Braverman, who admitted to using her personal email six times for official documents, made the remarks days after fellow Indian-origin Prime Minister Rishi Sunak said that “compassion” would be at the heart of his administration.

“Rishi Sunak pledged to bring integrity, professionalism and accountability as Prime Minister. Instead, he brought back Suella Braverman,” local media reports quoted Angela Rayner, deputy leader of the Labour Party, as saying.

After questions on asylum centres being overcrowded, disease-ridden and dangerous, Braverman admitted that “the system is broken” and “Illegal migration is out of control”.

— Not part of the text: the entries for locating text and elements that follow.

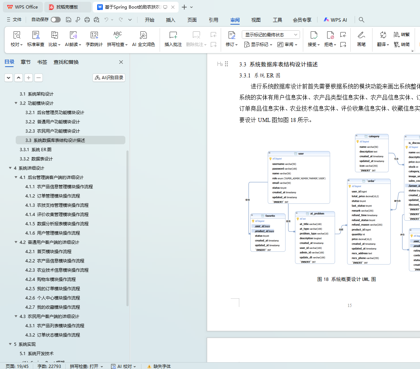420x369 pixels.
Task: Collapse the 3.2 功能模块设计 outline node
Action: [16, 103]
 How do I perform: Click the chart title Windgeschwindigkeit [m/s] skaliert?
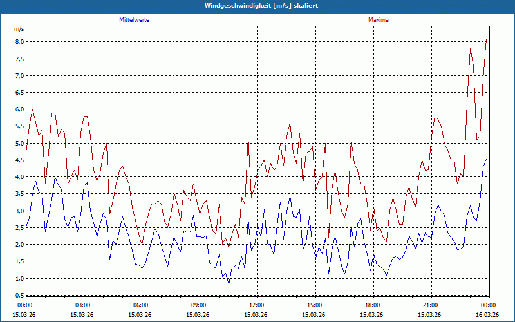click(x=261, y=6)
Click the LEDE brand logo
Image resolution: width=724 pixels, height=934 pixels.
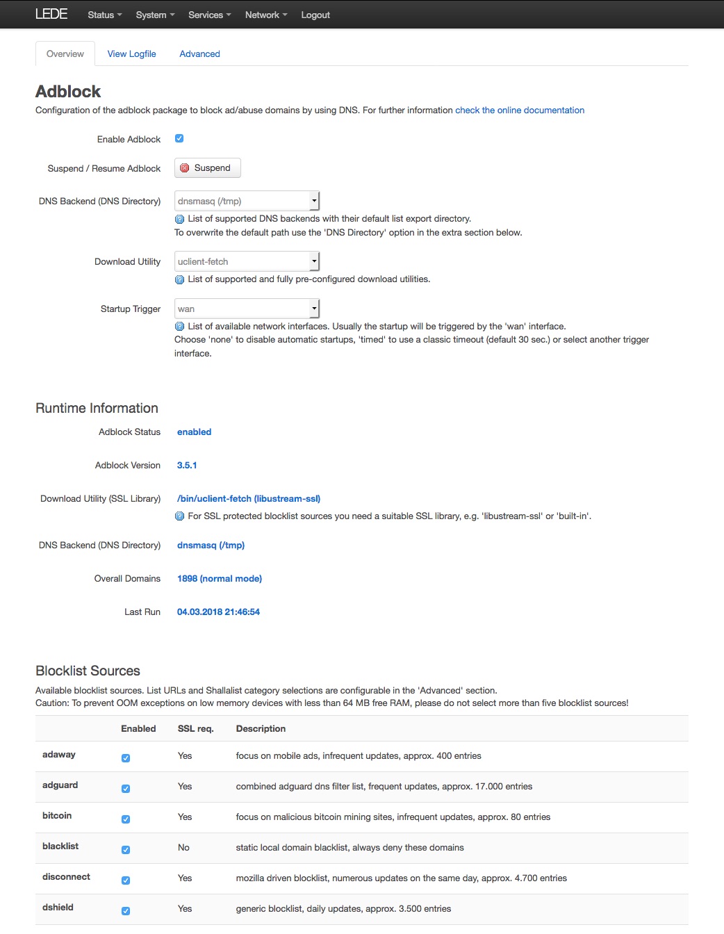point(51,15)
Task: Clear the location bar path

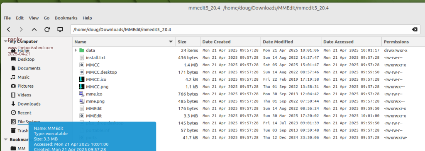Action: pyautogui.click(x=415, y=29)
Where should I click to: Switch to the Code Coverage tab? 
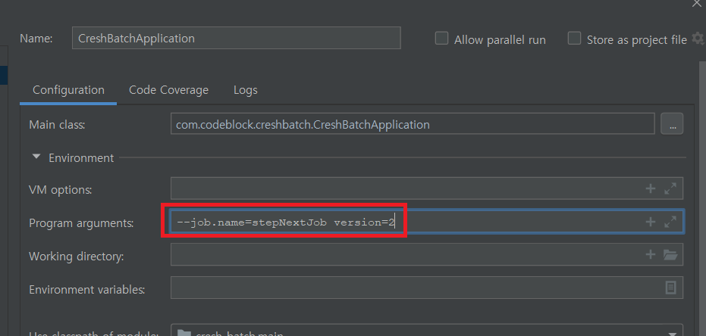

She also denied blocking the use of hotels for asylum seekers, which put pressure on the Manston processing centre designed for 1,600 people

“Indeed since I took over 12,000 people have arrived, 9,500 people have been transferred out of Manston or Western Jet Foil, many of them into hotels,” Braverman said.

Home secretary struggles to cling on

Suella Braverman is under fresh pressure over the Channel migrant crisis and security breaches on Monfay – with a Tory MP swiping that chaos in Kent might have been caused ‘deliberately’ by the ministers, a media report said.

The UK Home Secretary is also facing demands to come to the Commons to explain using her personal email to send sensitive government information to a backbench ally, Daily Mail reported.

Meanwhile, she is in the spotlight over conditions at the Manston migrant processing centre, after reports of overcrowding and outbreaks of disease.

Veteran MP Roger Gale, who represents North Thanet, suggested the Home Office actively decided not to book more hotel space to stop arrivals staying at the reception centre too long.

There are claims that officials are now looking at booking individual rooms for migrants to ease the pressure, rather than blocking out entire hotels, Daily Mail reported.

Others MPs have criticised France for failing to stop small boats attempting the crossing, while an ex-borders chief suggested mooring a cruise ship in the middle of the Channel where people can be accommodated.

Concern has been growing over the conditions of migrants being held in while waiting to be processed once they arrive in the UK, and after one of the sites in Dover was firebombed over the weekend.

So far this year, close to 40,000 people have made the treacherous journey from France, crossing the world’s busiest shipping lanes in dinghies and other small boats, provisional government figures show.

Gale said he believes it was a decision taken by the Home Secretary, but is not sure whether it was Priti Patel or Suella Braverman.

Sources close to Patel distanced themselves from the problems, arguing that overcrowding was not as bad before.

“Priti was signing off hotels in the summer – despite how unpalatable it was politically – because it’s the right thing to do,’ one source said, Daily Mail reported.